Collected data entries:
──────────
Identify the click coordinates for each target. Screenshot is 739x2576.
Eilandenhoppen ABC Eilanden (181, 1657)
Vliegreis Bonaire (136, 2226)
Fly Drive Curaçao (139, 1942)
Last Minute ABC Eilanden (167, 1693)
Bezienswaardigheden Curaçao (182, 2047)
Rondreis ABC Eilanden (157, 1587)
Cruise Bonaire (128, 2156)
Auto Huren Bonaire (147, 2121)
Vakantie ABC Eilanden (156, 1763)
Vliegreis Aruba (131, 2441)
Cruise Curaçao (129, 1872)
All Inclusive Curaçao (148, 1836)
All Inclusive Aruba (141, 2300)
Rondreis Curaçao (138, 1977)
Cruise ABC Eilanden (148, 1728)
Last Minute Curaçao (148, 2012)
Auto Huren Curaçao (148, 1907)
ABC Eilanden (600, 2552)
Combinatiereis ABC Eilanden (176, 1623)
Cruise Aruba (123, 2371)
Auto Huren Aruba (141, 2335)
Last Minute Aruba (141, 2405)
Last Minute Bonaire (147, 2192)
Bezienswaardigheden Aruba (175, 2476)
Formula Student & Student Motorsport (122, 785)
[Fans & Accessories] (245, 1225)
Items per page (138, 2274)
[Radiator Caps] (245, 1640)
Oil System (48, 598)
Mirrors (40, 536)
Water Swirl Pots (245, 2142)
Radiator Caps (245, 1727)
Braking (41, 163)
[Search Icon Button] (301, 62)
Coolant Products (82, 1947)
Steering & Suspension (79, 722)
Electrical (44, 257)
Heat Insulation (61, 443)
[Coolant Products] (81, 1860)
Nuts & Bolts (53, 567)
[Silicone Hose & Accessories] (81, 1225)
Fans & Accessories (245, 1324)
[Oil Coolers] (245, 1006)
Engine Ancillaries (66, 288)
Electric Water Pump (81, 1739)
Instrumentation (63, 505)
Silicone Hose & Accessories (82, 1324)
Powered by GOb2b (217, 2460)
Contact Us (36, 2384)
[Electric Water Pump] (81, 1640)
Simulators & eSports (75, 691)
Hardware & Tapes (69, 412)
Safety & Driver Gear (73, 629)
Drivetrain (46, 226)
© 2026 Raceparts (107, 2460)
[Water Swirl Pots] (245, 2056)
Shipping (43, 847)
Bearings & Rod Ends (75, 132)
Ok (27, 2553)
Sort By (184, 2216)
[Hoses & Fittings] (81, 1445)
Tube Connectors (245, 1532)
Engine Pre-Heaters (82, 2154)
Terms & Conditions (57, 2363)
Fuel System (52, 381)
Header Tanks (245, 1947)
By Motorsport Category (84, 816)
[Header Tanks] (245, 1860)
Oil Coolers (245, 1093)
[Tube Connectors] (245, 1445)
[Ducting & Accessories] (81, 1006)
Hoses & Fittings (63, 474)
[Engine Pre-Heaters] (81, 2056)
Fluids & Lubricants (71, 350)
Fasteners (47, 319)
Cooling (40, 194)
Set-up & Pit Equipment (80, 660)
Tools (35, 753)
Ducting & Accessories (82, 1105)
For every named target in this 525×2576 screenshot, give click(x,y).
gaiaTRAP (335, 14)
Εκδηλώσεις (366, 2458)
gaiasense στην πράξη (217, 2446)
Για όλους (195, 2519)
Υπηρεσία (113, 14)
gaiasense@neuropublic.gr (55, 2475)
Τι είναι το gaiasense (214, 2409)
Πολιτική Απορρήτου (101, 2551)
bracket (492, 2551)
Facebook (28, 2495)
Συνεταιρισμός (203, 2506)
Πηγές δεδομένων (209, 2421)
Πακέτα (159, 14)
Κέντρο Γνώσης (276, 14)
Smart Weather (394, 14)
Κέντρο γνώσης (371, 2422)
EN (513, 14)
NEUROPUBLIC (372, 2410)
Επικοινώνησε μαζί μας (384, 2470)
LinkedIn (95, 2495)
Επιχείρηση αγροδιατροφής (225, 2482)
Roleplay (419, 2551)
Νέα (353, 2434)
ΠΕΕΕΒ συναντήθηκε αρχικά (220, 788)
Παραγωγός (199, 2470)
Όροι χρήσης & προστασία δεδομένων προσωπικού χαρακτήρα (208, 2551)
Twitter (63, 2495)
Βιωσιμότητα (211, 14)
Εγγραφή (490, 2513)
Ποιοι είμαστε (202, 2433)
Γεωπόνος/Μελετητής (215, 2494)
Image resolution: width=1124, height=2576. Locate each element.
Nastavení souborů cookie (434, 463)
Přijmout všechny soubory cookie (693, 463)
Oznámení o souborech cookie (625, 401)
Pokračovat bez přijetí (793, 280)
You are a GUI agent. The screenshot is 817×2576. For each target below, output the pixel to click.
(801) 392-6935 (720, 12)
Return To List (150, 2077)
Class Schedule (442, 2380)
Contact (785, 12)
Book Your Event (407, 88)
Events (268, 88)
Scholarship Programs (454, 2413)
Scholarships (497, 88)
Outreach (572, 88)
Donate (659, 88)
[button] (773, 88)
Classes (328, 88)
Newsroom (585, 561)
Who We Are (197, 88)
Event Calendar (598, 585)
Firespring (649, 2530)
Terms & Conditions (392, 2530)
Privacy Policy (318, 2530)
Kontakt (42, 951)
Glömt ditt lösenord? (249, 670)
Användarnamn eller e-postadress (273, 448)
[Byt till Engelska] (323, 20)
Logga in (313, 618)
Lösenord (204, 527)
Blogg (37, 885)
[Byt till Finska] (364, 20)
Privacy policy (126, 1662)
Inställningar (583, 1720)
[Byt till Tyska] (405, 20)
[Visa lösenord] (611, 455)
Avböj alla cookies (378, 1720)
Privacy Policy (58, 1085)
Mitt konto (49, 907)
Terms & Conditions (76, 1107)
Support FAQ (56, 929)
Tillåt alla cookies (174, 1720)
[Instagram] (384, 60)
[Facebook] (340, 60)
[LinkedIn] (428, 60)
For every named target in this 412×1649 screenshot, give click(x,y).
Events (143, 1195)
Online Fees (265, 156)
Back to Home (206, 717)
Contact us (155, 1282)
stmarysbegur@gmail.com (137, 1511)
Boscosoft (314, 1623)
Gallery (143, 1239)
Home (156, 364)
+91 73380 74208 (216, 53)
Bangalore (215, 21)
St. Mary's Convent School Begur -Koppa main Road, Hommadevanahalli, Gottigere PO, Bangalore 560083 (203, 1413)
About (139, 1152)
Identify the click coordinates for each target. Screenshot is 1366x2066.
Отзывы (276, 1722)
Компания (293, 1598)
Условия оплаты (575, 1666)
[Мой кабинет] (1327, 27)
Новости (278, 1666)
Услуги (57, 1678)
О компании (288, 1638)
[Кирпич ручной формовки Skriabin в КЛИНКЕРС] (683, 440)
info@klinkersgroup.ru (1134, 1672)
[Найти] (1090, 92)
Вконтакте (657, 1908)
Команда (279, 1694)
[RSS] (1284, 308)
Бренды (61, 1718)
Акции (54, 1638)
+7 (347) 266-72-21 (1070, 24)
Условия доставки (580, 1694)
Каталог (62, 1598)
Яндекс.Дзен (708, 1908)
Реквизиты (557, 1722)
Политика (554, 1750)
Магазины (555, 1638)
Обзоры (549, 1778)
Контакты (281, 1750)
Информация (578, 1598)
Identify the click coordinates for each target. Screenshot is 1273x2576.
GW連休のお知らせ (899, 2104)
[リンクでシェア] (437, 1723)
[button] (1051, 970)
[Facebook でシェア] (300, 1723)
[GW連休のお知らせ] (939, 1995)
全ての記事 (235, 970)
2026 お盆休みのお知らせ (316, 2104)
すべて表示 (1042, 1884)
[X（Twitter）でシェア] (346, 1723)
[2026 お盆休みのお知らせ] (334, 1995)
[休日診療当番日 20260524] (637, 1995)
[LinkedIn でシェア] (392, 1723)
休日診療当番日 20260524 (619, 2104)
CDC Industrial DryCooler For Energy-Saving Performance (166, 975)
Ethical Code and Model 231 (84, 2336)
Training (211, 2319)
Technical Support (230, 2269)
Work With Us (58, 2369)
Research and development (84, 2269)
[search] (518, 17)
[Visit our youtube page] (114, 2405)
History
──────────
#### [TASK PROMPT]
Please let your answer be exactly the lines from the one holding "[Facebook でシェア] (300, 1723)" through the last line of the entries above, both ends included.

#### [EXERCISE RESPONSE]
[Facebook でシェア] (300, 1723)
[GW連休のお知らせ] (939, 1995)
全ての記事 (235, 970)
2026 お盆休みのお知らせ (316, 2104)
すべて表示 (1042, 1884)
[X（Twitter）でシェア] (346, 1723)
[2026 お盆休みのお知らせ] (334, 1995)
[休日診療当番日 20260524] (637, 1995)
[LinkedIn でシェア] (392, 1723)
休日診療当番日 20260524 (619, 2104)
CDC Industrial DryCooler For Energy-Saving Performance (166, 975)
Ethical Code and Model 231 (84, 2336)
Training (211, 2319)
Technical Support (230, 2269)
Work With Us (58, 2369)
Research and development (84, 2269)
[search] (518, 17)
[Visit our youtube page] (114, 2405)
History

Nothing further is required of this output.